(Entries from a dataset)
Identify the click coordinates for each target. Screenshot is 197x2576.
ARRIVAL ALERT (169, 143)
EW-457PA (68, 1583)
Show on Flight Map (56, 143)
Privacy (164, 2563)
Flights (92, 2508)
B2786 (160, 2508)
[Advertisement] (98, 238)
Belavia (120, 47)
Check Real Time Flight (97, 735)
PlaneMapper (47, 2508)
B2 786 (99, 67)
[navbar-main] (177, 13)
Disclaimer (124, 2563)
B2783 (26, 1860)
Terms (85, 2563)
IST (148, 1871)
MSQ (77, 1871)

Directive> Copy the entire listing above verbatim, keeping every line unchanged.

Task answer>
Identify the click coordinates for each target. Screenshot is 197x2576.
ARRIVAL ALERT (169, 143)
EW-457PA (68, 1583)
Show on Flight Map (56, 143)
Privacy (164, 2563)
Flights (92, 2508)
B2786 (160, 2508)
[Advertisement] (98, 238)
Belavia (120, 47)
Check Real Time Flight (97, 735)
PlaneMapper (47, 2508)
B2 786 (99, 67)
[navbar-main] (177, 13)
Disclaimer (124, 2563)
B2783 (26, 1860)
Terms (85, 2563)
IST (148, 1871)
MSQ (77, 1871)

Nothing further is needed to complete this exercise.